The sarcastic content of a statement will be dependent upon the context in which it appears.
J.D. Campbell, “Investigating Components of Sarcastic Comments”
The broader the divide between youth and maturity, the more difficult it becomes for one to understand the other. The generation gap I’ve heard it called. For reasons not understood by the elder generation, some members of the younger have strange ways of making their mark upon the world: with cans of spray paint, say, or in the case of the Valley, using lawns, cornfields, pastures, or grassy rights-of-way as canvases for their vehicles’ tire tracks. These turf terrorists then return to their rutted installations and with misdirected pride think, “There, I’ve made my mark. What a mess. And I caused every bit of it.”
One of these hooligans made his mark on Beebe Corner the other day. According to an eyewitness, the four-wheeled instrument of destruction turned left off the main highway and spun into the grassy area while trying to avoid a car stopped at the stop sign. That corner puddles during heavy rains, turns the space into a marsh. The driver, who had to be going too fast to turn safely, suddenly found his car mired in the soft turf and in trying to extricate his rig, reduced the spot to muddy trenches. A plow couldn’t have made deeper furrows. The driver has yet to return to smooth out the mess—or, as far as I know, to apologize for creating it.

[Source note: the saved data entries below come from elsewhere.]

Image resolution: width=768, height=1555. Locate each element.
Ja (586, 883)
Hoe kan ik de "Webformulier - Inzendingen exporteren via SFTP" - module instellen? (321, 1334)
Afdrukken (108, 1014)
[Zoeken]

Just last week I noticed a “Thank-you!” sign posted amid the destruction. The sentiment confused me. Years ago on a regular basis turf terrorists chewed up our right-of-way, making it tough going for the lawnmower. I would replace the divots. A couple days later the wheel ruts would be back again. The scenario went on for some time. Frustrating…. But did I think about posting a thank-you sign to reward the scoundrels for their off road excursions? Quite the contrary. Each time I surveyed the damage and set about repairing it, a Mark Twain quote came to mind. A horse dealer once sold Twain a poor piece of horseflesh, prompting the humorist to say: “I told myself if the fellow suddenly were to die, I’d cancel all previous engagements in order to attend his funeral.” A thank-you? Those wheel ruts elicited murderous thoughts every time I saw them. Revenge was what I wanted; expressing gratitude was the farthest thing from my mind.
When nocturnal terrorists churned up Tony Broers’ lawn, did Tony hustle right out there and post a sign showing his appreciation? Can’t recall seeing one. And when the inevitable swath through their cornfield appears in the morning light (an annual occurrence, a turf terrorist tradition, it seems), do the Werkhovens hustle out there and erect a large yellow Smiley Face in the mowed down strip? I must have missed that one. When a sod saboteur tore a path through The Barrell Man’s yard, did he post a “Much Obliged” message next to his“Barrell’s ten dollars” sign? If so, someone must have stolen it.
“Revenge, the world’s worst cause,” said King Arthur in the Broadway musical Camelot. Apparently that’s the kind of charity we have here in the Valley—a “Thank-you” in exchange for carnage done. Matt Beebe is a better man than I—a “turn your cheek” sort of guy. And Matt? An exclamation mark, even. Nothing quite communicates sincerity like an exclamation mark!